### Work task
Leave out the pictures and restate every entry word for word.

Saved data entries
────

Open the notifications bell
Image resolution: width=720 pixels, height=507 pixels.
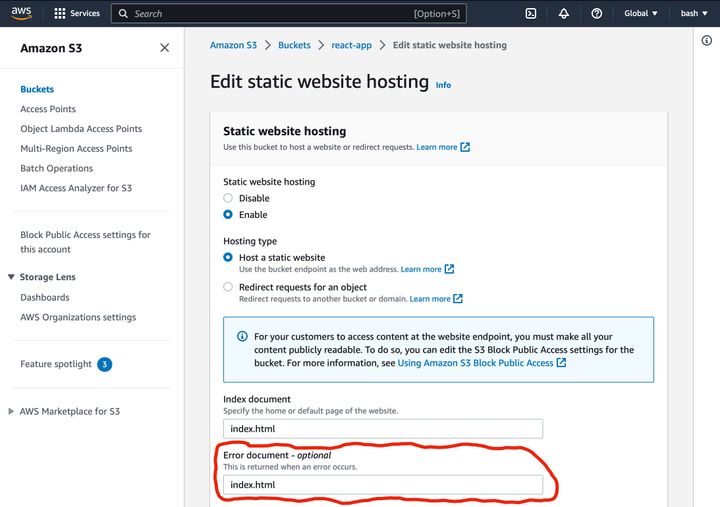pyautogui.click(x=564, y=13)
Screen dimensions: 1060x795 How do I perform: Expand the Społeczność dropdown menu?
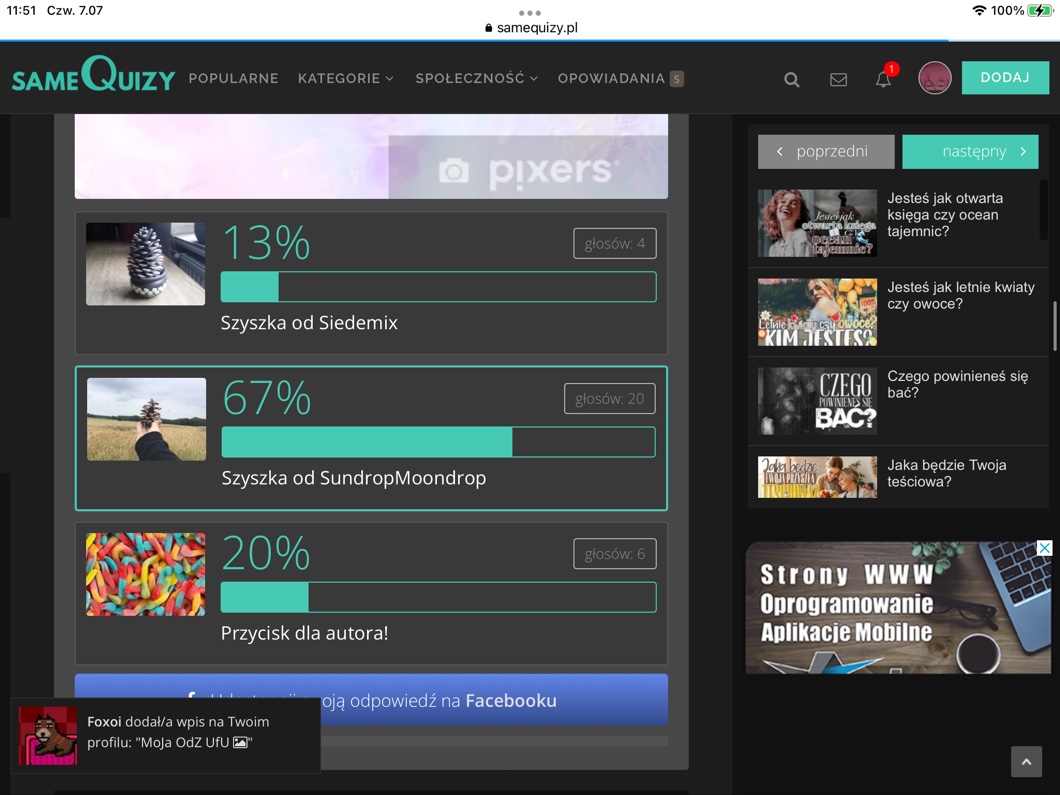click(x=476, y=78)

────

### Answer section
Open the notifications bell
Image resolution: width=720 pixels, height=507 pixels.
pyautogui.click(x=564, y=13)
Screen dimensions: 1060x795 How do I perform: Expand the Społeczność dropdown menu?
click(x=476, y=78)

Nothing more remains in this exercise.